Clinical Trial Informed Consent

Individuals

Research participation agreement explaining study procedures, potential risks, benefits, and participant rights. Includes withdrawal options, compensation details, and informed consent requirements for medical research.

Clinical Trial Informed Consent

CLINICAL TRIAL INFORMED CONSENT

Effective Date: [Date]

1. PARTIES

1.1 This Clinical Trial Informed Consent ("Agreement") is made as of [Date] by and between:

[Party A Full Legal Name] ("First Party"), an individual residing at [Address];

and

[Party B Full Legal Name] ("Second Party"), [an individual/organization] located at [Address].
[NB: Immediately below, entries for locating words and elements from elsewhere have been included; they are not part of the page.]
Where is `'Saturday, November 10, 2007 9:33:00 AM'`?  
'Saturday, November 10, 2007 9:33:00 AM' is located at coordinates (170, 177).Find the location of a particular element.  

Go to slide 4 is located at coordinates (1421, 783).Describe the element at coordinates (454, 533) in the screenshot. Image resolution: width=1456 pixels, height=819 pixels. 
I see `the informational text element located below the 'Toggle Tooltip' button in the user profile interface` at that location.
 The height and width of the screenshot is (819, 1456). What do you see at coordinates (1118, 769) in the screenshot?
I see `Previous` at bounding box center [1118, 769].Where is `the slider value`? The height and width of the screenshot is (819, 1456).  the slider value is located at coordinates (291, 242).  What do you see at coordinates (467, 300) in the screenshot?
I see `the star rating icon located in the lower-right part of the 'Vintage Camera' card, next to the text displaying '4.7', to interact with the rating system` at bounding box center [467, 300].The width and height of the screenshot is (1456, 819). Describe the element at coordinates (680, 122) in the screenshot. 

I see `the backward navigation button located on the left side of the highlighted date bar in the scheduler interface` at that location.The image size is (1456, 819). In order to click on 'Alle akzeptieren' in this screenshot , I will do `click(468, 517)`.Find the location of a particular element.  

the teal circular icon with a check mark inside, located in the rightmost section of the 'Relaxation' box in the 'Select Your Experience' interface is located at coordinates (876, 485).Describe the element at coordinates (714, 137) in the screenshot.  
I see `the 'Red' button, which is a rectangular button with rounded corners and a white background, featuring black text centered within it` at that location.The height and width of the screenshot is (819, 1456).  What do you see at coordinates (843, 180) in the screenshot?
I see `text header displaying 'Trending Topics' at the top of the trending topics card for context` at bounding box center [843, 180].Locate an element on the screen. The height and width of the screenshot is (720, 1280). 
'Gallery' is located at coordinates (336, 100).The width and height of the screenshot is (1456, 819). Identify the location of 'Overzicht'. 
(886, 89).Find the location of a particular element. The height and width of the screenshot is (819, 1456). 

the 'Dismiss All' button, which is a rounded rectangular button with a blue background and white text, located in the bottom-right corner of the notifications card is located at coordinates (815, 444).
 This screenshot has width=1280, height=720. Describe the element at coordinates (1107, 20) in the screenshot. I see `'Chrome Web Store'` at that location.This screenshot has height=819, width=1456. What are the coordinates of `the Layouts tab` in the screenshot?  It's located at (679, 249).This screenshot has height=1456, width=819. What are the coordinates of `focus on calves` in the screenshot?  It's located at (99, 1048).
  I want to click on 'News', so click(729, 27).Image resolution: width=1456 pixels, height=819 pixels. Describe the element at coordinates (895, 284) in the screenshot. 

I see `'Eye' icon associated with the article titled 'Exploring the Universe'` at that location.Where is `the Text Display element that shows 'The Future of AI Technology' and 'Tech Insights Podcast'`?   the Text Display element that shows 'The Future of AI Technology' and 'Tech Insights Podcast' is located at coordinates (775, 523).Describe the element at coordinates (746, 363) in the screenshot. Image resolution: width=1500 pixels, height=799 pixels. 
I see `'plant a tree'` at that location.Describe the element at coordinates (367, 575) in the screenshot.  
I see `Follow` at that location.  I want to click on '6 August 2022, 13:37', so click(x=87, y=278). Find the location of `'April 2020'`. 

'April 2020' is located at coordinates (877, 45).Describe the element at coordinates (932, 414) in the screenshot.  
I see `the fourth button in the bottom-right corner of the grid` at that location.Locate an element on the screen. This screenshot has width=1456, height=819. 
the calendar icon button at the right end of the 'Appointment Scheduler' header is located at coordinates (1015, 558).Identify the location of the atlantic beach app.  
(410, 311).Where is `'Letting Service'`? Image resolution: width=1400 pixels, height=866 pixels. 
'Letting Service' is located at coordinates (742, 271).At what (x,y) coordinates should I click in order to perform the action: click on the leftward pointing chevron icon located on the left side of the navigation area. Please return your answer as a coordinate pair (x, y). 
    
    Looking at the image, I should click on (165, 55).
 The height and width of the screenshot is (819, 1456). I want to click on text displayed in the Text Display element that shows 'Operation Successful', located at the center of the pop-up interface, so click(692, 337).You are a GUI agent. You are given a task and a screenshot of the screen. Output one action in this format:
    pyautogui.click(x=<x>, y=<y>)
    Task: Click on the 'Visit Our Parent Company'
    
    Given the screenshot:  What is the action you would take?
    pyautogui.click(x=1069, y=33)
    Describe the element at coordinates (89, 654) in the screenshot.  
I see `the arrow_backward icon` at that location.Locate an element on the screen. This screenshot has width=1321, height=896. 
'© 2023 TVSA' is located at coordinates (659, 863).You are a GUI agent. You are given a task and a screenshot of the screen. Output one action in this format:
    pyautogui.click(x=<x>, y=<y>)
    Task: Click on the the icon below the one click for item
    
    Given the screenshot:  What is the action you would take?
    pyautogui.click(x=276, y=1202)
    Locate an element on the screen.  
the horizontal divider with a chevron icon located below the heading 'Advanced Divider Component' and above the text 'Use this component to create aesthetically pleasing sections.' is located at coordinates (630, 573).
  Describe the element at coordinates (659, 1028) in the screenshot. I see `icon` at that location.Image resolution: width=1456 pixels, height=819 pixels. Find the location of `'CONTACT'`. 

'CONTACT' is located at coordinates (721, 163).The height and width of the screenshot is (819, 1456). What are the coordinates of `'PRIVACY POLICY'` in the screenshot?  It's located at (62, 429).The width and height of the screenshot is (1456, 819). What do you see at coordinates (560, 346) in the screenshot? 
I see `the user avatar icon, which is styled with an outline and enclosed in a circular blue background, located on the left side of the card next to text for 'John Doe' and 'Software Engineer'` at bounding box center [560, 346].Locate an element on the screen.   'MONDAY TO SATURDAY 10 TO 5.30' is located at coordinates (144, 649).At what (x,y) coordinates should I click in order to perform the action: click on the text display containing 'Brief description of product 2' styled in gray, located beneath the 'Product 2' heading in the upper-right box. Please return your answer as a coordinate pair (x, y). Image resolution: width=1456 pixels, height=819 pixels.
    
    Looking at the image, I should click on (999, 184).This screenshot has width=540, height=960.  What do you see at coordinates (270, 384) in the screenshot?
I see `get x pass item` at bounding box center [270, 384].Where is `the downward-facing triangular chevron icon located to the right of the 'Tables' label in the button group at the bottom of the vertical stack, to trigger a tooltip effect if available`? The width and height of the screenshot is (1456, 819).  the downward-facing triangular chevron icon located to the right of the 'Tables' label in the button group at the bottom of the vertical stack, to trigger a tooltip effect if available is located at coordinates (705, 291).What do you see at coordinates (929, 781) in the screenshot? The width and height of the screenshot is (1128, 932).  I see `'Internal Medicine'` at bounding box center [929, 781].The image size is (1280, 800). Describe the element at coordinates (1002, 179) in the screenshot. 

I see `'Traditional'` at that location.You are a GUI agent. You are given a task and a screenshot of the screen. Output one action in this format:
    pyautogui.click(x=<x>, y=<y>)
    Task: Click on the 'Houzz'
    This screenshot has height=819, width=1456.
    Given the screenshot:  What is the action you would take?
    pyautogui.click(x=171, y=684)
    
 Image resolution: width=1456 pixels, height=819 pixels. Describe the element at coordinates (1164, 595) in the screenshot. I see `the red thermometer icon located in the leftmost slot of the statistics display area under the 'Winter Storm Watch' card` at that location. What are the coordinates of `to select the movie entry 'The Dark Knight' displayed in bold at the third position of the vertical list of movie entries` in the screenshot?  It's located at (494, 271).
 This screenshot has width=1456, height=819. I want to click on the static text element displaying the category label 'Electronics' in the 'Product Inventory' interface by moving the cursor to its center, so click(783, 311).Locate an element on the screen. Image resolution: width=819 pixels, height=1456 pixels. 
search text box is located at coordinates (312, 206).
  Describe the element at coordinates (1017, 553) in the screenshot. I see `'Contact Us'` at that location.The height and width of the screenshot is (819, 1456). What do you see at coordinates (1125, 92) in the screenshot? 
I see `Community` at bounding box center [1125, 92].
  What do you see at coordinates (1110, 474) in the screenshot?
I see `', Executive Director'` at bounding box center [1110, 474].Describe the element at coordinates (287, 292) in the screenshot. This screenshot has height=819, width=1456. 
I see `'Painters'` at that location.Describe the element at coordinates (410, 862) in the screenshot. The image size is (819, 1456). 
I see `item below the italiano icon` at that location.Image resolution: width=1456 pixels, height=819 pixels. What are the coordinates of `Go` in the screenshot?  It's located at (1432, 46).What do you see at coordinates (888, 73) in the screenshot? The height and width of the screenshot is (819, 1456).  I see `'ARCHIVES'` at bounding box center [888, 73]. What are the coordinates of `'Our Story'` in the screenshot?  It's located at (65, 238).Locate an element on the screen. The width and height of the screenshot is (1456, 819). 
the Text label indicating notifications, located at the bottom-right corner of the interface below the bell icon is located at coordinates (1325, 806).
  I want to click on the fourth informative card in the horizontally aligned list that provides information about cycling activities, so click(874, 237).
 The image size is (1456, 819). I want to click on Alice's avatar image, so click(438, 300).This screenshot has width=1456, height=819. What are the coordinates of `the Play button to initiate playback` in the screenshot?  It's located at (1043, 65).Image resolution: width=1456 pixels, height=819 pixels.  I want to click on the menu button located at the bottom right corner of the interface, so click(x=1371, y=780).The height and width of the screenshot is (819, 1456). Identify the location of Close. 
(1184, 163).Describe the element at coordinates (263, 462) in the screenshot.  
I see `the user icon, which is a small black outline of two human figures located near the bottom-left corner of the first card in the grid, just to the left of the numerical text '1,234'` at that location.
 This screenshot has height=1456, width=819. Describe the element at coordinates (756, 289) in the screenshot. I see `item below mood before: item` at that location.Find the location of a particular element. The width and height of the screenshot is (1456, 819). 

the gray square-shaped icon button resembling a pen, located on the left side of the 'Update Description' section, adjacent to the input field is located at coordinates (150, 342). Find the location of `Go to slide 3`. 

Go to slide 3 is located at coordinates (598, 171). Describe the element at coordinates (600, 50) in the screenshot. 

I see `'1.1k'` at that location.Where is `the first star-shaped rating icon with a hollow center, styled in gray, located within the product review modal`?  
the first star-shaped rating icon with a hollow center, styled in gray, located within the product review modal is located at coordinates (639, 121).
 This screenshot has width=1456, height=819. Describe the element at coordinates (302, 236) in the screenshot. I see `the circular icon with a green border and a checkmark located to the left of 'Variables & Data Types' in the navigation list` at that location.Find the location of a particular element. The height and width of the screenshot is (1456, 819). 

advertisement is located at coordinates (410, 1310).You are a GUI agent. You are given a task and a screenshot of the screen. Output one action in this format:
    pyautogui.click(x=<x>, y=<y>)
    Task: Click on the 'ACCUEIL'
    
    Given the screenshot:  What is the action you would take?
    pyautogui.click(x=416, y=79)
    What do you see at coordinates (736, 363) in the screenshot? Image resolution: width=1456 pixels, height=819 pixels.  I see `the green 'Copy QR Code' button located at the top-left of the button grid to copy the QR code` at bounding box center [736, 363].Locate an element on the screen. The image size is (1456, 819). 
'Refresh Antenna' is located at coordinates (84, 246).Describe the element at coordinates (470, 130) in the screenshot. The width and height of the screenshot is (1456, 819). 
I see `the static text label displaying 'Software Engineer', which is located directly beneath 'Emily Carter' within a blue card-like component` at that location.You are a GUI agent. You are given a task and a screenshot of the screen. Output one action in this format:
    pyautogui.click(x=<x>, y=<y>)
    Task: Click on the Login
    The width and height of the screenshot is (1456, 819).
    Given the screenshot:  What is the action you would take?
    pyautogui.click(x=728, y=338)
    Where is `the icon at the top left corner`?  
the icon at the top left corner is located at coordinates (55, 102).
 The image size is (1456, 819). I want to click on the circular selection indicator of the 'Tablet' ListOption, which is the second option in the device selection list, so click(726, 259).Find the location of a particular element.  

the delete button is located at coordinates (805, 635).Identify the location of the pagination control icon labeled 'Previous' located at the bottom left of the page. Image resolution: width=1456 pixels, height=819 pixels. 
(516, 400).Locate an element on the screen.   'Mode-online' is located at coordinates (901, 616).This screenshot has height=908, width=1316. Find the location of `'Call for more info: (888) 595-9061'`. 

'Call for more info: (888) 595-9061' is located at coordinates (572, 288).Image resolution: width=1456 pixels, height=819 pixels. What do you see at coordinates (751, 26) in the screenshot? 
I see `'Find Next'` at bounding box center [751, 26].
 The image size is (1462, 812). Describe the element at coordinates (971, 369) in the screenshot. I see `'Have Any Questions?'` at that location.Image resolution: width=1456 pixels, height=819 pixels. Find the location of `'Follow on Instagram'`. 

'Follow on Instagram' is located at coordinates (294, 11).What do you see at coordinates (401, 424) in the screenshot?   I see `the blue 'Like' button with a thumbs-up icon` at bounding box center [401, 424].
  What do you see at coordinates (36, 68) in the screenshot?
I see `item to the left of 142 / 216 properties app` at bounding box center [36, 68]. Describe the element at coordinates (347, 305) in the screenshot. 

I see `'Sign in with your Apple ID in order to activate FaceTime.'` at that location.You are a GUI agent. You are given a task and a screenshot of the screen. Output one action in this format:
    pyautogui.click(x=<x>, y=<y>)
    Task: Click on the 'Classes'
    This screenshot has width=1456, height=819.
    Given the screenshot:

1.2 The Parties agree to the following terms and conditions:

2. PURPOSE AND SCOPE

2.1 The purpose of this Agreement is to establish the terms under which [describe the arrangement, service, or transaction].

2.2 Specific terms: (a) [Primary obligation or right granted]; (b) [Secondary terms and conditions]; (c) [Duration, timeline, or schedule of performance]; (d) [Location or venue, if applicable].

2.3 Any modifications to the scope of this Agreement must be agreed upon in writing by both Parties.

2.4 This Agreement is personal to the Parties and may not be assigned without prior written consent.

3. FINANCIAL TERMS

3.1 [Payment/Compensation/Fee] amount: $[Amount].

3.2 Payment schedule: [Describe payment timing — upfront, installments, upon completion].

3.3 Payment method: [Cash/check/electronic transfer/credit card].

3.4 Refund policy: [Describe conditions for full or partial refund].

3.5 Additional costs or expenses, if any, shall be [borne by/shared between] the Parties as follows: [Details].

4. RESPONSIBILITIES AND OBLIGATIONS

4.1 First Party shall: (a) [Primary responsibility]; (b) [Secondary responsibility]; (c) [Compliance obligations].

4.2 Second Party shall: (a) [Primary responsibility]; (b) [Secondary responsibility]; (c) [Cooperation and communication obligations].

4.3 Both Parties agree to act in good faith and communicate promptly regarding any issues that arise during the term of this Agreement.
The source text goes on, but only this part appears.